# START OF DATA LINES
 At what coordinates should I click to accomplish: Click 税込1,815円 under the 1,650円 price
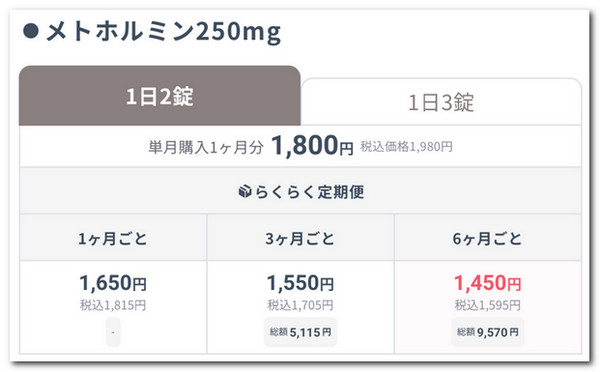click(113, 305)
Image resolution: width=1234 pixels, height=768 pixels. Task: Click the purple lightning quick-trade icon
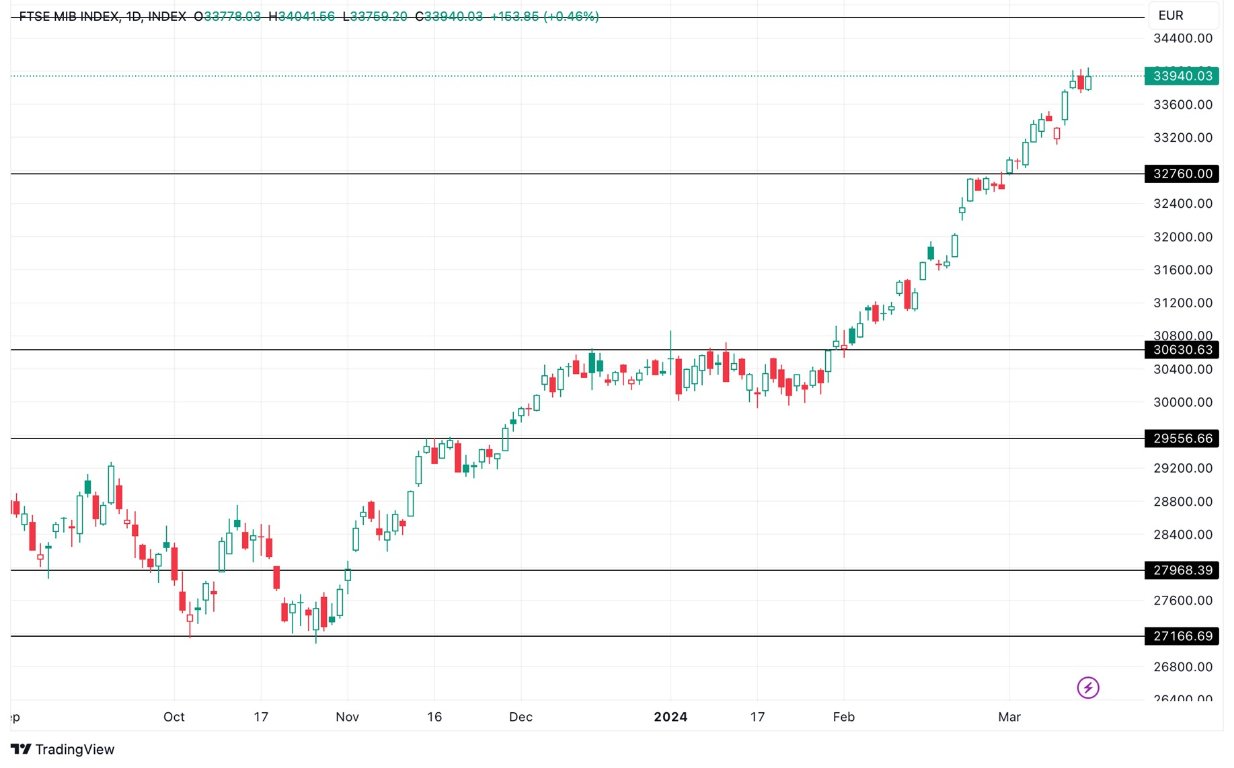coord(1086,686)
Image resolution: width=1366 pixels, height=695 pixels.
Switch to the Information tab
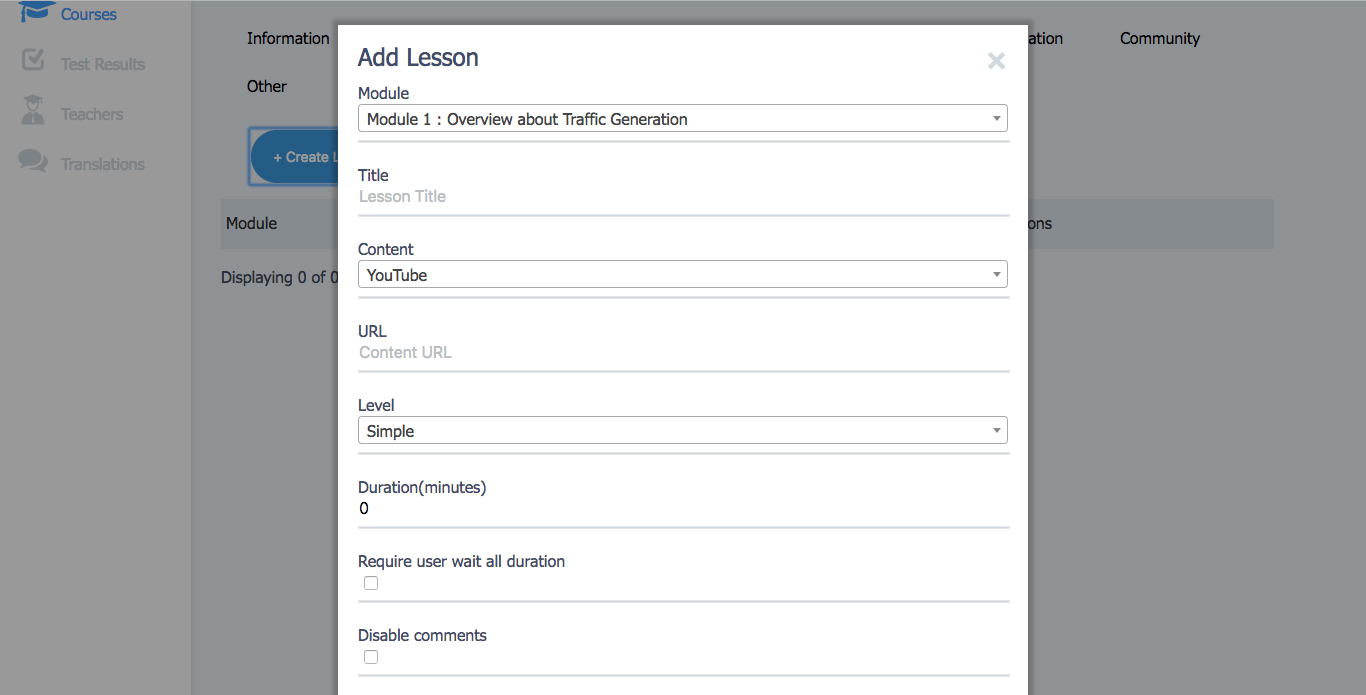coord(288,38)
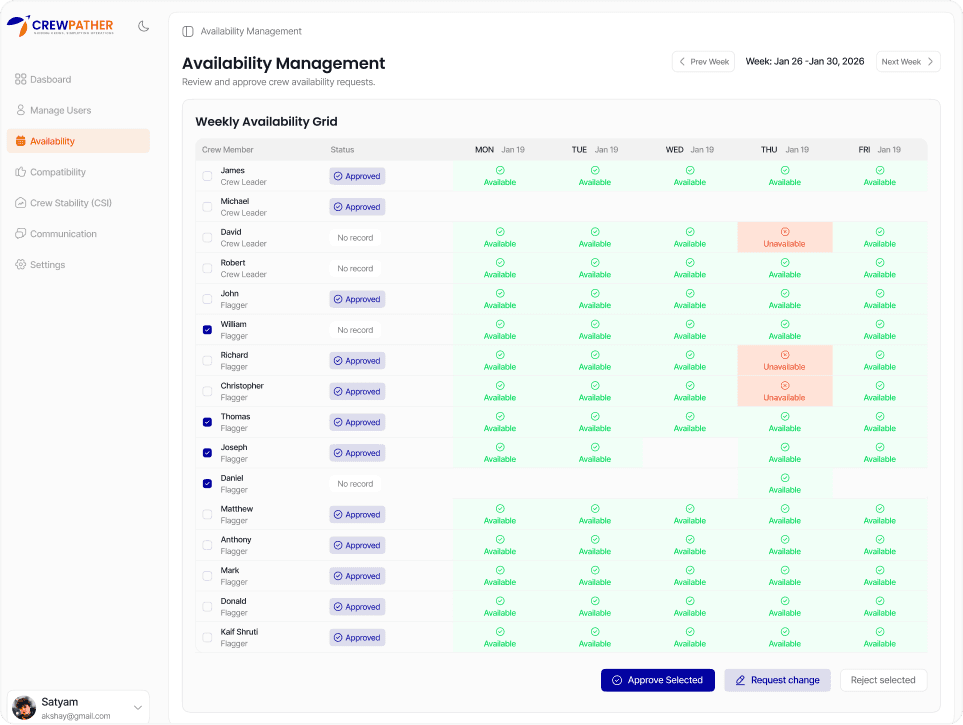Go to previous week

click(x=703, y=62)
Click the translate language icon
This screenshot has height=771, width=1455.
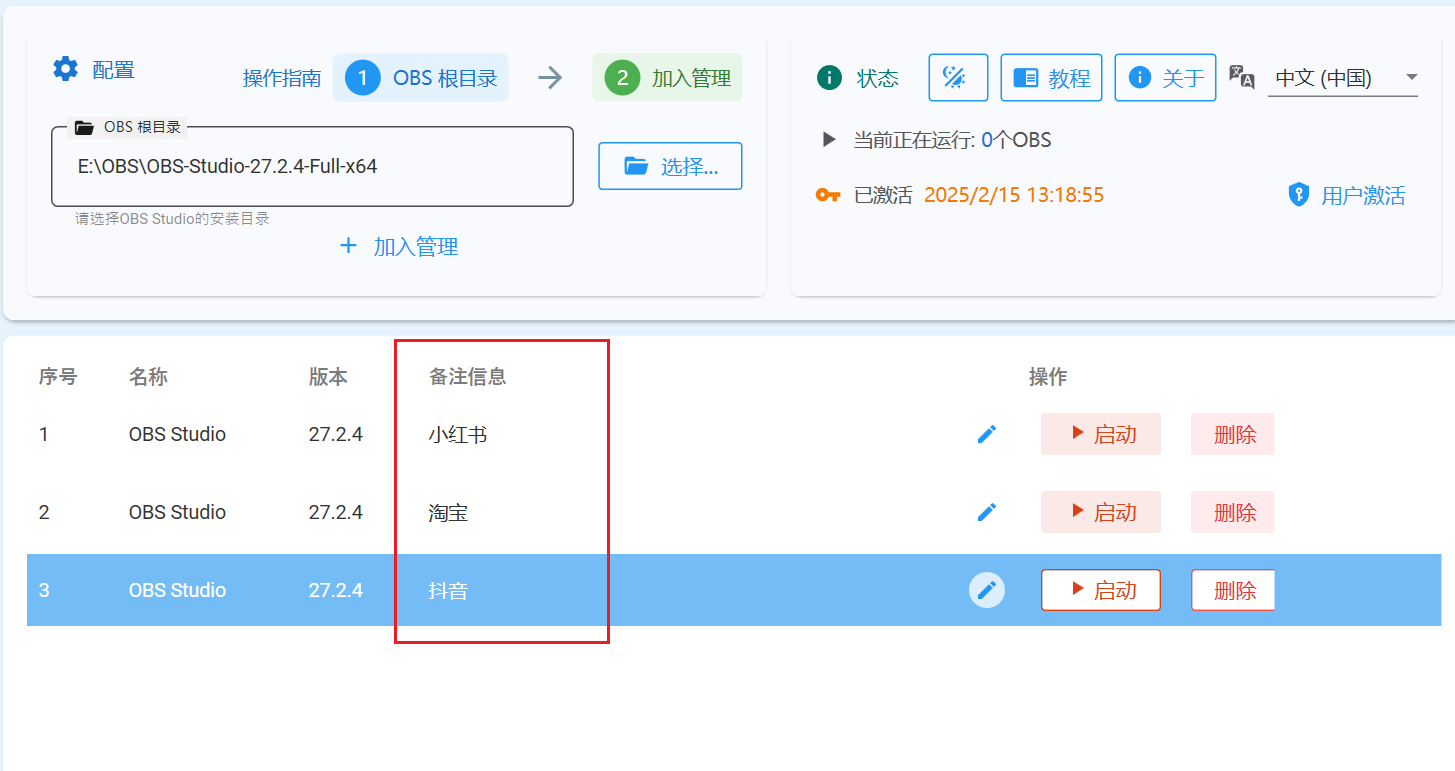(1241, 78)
# END OF DATA LINES
WHAT YOU SHOULD DO - Please reproduce the records above line for line, omitting the pictures.

TASK OUTPUT -
 At what coordinates should I click to accomplish: Click 税込1,815円 under the 1,650円 price
click(113, 305)
Image resolution: width=1234 pixels, height=768 pixels. Task: Click the purple lightning quick-trade icon
coord(1086,686)
Image resolution: width=1366 pixels, height=695 pixels.
Switch to the Information tab
coord(288,38)
Go to previous week

click(x=703, y=62)
Click the translate language icon
This screenshot has height=771, width=1455.
(1241, 78)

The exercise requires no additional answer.